Arleen King-Lovelace: Okay, so when I first moved up here, it was guys that had their hair long, with beards. People who were very comfortable just in their own bodies. Like you would show up to a body in the summertime and people would just take their clothes off. It was that whole, that sixty sense…they’re gonna try everything a little bit differently. They’re going to push the norm. A lot of summer nudity, I guess. People didn’t get married. It was a lot of people switching partners. Kids grew up in this area and there father is now with another woman, and she’s just right down the street. Kind of just blended families. Everything was questioning the norm. They’re artists, they were 19:00musicians. They were kind of funky people and they just were questioning every mooring and value. I guess that’s what I think of when I think of a hippie.

Student: Do you distinguish yourself when you think of the hippie?

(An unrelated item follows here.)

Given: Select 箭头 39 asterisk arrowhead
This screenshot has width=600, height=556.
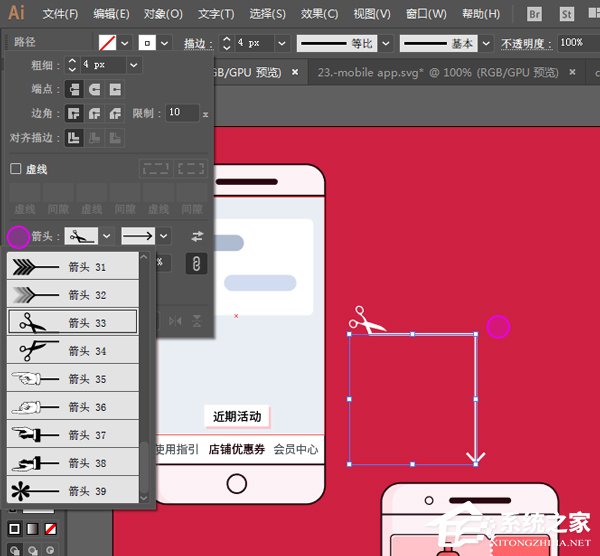Looking at the screenshot, I should pyautogui.click(x=73, y=491).
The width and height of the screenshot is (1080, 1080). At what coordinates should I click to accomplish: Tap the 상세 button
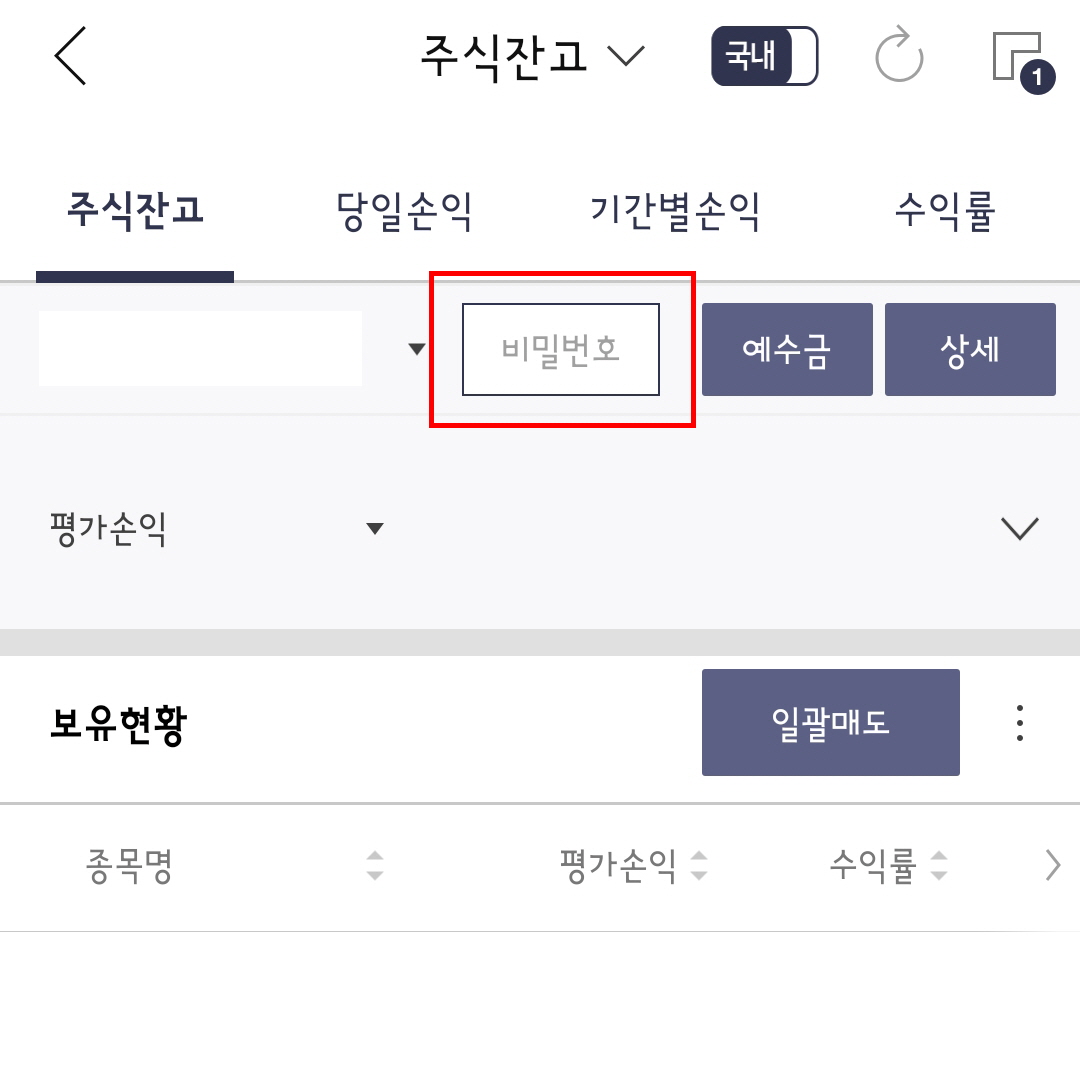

Arleen King-Lovelace: I did.

Student: You did.

Arleen King-Lovelace: I did. When I first came up here, I was like…well, the hippies were before me. I wasn’t a hippie generation. Like, where did the hippie generation stop? Did the hippie generation stop at the end of the Vietnam War? Because if hippies stopped being hippies at the end of the Vietnam War in 1975, I didn’t graduate high school until 1977. But yet, my nieces and nephews would say that I was a hippie. Just their memories of spending the summers up here in Maine with the hippies. And that’s what they, you know, we hung out with the hippies.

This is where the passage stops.